The Chancellor made a budget-style statement in Commons yesterday, announcing the raft of new measures designed to protect and create jobs during the coming global recession, with a new cost of £30 billion on top of the billions already spent in combating coronavirus.

Rishi Sunak started by reiterating the severity of the damage, pointing out that 18 years of GDP growth had been effectively wiped out in just two months by the pandemic and the resulting lockdowns.

Sunak Summer Statement

The announced measures included previously leaked ideas like expansions to job training schemes, and an increase in the Stamp Duty threshold. The previously rumoured VAT cut was also confirmed; with the hospitality and tourism industries enjoying a VAT cut from 20% to 5%. This will see hot food, hotel rooms and theme parks with a reduced tax bill, though opinions are divided on whether this saving will be passed onto customers or used to bolster these struggling businesses after months of shutdown.

For this year the government seems content to spend their way out of the crisis, and is increasingly raising concerns that there will need to be a reckoning in the years to come, with many asking how the spending will be paid for.

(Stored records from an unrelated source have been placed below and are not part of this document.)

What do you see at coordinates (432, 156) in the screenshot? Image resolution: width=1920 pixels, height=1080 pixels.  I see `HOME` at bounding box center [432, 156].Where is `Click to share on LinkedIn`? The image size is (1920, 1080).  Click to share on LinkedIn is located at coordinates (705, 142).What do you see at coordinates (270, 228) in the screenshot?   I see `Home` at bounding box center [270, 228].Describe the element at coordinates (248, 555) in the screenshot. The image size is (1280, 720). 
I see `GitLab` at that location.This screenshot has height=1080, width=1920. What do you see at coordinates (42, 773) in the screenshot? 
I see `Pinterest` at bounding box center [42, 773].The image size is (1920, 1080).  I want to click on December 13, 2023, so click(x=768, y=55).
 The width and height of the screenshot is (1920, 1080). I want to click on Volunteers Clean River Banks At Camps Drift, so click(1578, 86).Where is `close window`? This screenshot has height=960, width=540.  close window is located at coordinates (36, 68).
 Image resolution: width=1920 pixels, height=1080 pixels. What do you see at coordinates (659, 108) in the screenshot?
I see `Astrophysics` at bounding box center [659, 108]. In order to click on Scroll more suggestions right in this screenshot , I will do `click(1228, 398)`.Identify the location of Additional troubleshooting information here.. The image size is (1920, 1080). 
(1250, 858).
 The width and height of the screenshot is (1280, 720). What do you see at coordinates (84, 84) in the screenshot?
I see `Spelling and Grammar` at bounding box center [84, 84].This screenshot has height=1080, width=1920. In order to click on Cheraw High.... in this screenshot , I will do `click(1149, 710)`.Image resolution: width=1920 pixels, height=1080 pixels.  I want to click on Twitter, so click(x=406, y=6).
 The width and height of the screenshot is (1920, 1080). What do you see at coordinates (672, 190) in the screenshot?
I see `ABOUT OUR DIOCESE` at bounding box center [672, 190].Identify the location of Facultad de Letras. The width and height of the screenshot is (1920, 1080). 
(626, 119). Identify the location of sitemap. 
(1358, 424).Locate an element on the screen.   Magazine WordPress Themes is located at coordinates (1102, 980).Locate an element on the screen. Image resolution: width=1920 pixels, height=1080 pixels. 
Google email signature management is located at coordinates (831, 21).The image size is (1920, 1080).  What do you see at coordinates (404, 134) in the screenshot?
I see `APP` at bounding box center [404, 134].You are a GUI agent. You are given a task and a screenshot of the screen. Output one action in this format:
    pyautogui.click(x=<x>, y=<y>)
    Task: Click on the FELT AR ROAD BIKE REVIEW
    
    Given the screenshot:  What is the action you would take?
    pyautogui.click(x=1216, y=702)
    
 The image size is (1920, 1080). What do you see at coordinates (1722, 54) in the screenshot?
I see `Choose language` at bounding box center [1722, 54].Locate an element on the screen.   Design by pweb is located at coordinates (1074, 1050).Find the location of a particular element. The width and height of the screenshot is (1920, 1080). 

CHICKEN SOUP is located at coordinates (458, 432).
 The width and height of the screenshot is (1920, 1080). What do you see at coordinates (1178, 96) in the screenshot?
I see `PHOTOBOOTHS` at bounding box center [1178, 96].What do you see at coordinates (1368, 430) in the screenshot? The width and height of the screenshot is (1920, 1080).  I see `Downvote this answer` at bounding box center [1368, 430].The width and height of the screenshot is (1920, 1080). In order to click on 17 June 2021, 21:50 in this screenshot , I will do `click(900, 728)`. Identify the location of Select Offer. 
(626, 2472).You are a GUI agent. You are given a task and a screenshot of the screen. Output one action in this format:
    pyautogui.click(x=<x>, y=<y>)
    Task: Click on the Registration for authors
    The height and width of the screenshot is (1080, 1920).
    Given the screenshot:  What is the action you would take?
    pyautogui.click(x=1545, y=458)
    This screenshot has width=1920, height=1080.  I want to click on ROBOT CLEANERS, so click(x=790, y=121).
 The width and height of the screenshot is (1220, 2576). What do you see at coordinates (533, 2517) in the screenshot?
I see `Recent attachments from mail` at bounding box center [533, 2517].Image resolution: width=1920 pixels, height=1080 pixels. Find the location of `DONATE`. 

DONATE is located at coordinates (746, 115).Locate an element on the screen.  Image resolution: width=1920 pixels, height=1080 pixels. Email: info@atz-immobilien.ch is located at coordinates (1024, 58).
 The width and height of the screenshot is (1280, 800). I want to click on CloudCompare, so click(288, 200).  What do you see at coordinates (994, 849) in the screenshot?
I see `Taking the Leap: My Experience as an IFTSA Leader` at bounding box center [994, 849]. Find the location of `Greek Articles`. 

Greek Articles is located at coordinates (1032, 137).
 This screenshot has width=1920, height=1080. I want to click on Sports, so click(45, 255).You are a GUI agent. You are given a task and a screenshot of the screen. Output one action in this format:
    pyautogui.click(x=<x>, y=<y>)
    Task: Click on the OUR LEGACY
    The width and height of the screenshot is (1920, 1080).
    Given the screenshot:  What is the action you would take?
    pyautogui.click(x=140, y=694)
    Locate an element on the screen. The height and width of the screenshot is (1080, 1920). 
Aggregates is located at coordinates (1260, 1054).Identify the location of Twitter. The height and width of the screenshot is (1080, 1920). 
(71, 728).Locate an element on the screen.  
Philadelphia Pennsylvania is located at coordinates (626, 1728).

Jobs are clearly the largest concern for the government at the moment however, with all of the measures designed to try and keep businesses from letting go of employees as the furlough scheme winds downs in the next few months, or creating new jobs where possible. The Chancellor was clear however that they could not save every job, saying "'Is unemployment going to rise, are people going to lose their jobs?' Yes, and the scale of this is significant."

Many companies however have already warned of closures to come. Even today, John Lewis has announced the permanent closure of eight of its department stores, while Boots have announced job losses totalling 4,000. The announcements will be a blow for the government, showing that the measures being offered by the Chancellor are insufficient to offset the huge loss in income for some businesses.

The measures of course are all based on the idea of continued suppression of the virus in the UK, which would allow for restriction easing to continue. So far, the UK has been relatively successful in its efforts, but if cases do grow as more businesses reopen then any reintroduction of lockdowns will cause more damage that even the current spending would fail to help.

With gold prices breaking past $1,800 per ounce yesterday, the global situation is even more uncertain. Cases are rising rapidly in the US, and second wave fears are growing in many other countries, with Australia having to reintroduce restrictions in many parts of the country. The price rise then reflects the increasing number of investors turning to gold to help protect their wealth in these unprecedented times.